И вдруг получается, что так понемножечку… Как говорила одна великая русская поэтесса: «Когда б вы знали, из какого сора растут стихи, не ведая стыда»… Так вот из этого сора привезённых сюда «бабок» может сварганиться какая–то очень несовершенная, и, с моей точки зрения, ничего по–крупному не решающая, но всё же реальность. Потому что то, что сейчас есть, – это антиреальность, это маразм. А так понемножку какая–то реальность образуется.

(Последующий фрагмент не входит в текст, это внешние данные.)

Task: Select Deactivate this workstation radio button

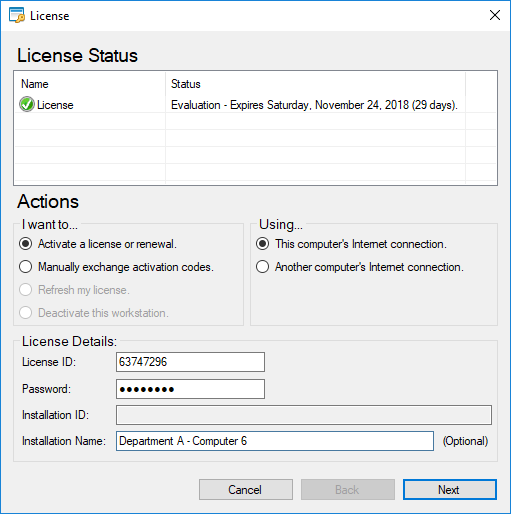Action: tap(26, 313)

Как только выяснится, что платить–то людям надо по–другому и надо менять уровни зарплат и социальных иерархий и приоритетов, окажется, что опыт–то у нас один – советский. И что его надо суметь правильным образом использовать. Для этого не надо восстанавливать все константы СССР эпохи 1933–го, 1935–го или 1948 года. Не в этом дело. Всегда есть специальности, по отношению к которым действует коммунистическая модель: врачи, учителя и кое–кто ещё всегда живут при коммунизме. Вопрос в том, кому ещё мы можем разрешить в нынешних условиях жить при коммунизме.
А кто–то обязательно должен… Если учитель или врач работает на рынок, то это уже не учитель и не врач, а что–то совсем другое. Да и с учёным, как вы понимаете, тоже… Значит, должно сложиться национализированное ядро суперкрупной промышленности с достаточно жёсткими методами управления и полным вытряхиванием коррупции (как именно, я здесь подробно описывать не буду, все примерно понимают, как это делается) и периферия. Рыночная периферия, которую надо освободить от налогов. В противном случае огромное количество обиженных и вкусивших нынешней сладкой жизни людей просто раздавят систему раньше, чем она сумеет мобилизоваться. Значит, их надо освободить от большей части налогов, переложив всё налоговое бремя на ядро.
А если нужны какие–то крупные концессии, в том числе и ввезённым в страну деньгам, то милости просим – есть новое и неосвоенное, есть Восточная Сибирь, мало ли ещё что. Вперёд, с песней! Нужно дать гарантии, что всё это будет защищено. Родится такая «китайская модель», а куда она разовьётся – это вопрос другой. Я не могу сказать, что я об этой модели мечтаю. Я знаю, что это лучше, чем то, что есть сейчас. Что то, что есть сейчас, несовместимо с жизнью, а это как–то совместимо. Хотя это не ахти, не высший класс. Мечтать–то можно только о чём–то другом. А это – приемлемая реальность. Мать продлит своё существование, и её болезни удастся стабилизировать, а то отчасти и излечить.
Возникнет вопрос – какая нужна идеология, но это всё возникнет потом, когда у части правящего класса, который забугорные друзья натурально хотят посадить за решётку и ограбить, а то и убить, родится здоровый инстинкт самосохранения. Это очень важно.
В этом смысле могу сказать словами Пушкина: «Пора, мой друг, пора». Надо понять, что происходит, а не думать, что можно отделаться паллиативами.
Паллиативы – лучше, чем ничего. Если не хватает духу на то, чтобы огрызнуться как–нибудь иначе, чем сказать: «В ответ на «чёрные списки», которые будут делать американцы, мы свой список составим», – то это, конечно, уже что–то… Но если при этом деньги–то свои не вывезти назад, на родину, то что кулаком–то стучать?
Разве я не прав? Я же по–дружески говорю, с позиций добра и желания, чтобы страна сохранилась, желания продлить срок всех нынешних паллиативов с тем, чтобы что–то новое успело сформироваться. Подстёгивание катастрофы отвратительно всегда, а в нашей ситуации в особенности. Надо сделать всё, чтобы её преодолеть. Но ничего другого сделать нельзя.
Это к вопросу об омерзительных действиях американцев по составлению тут у нас «чёрных списков» на манер Мубарака, Каддафи и прочих. А они к этим действиям приступили и, поверьте мне, не отвернут, будут продолжать их дальше.
Теперь буквально несколько слов о других вызовах. Я имею в виду дело Буданова, которое я начал обсуждать в прошлой передаче, и которое в дальнейшем предлагаю обсуждать очень осторожно. В таких вопросах только осторожность, тактичность, спокойствие являются правильным способом даже обсуждения наличествующего. Тем более, исправления наличествующего. Вопрос заключается не в том, чтобы вещать по этому поводу. Вопрос в том, чтобы думать вместе с другими и предлагать другим для осмысления некий фактор.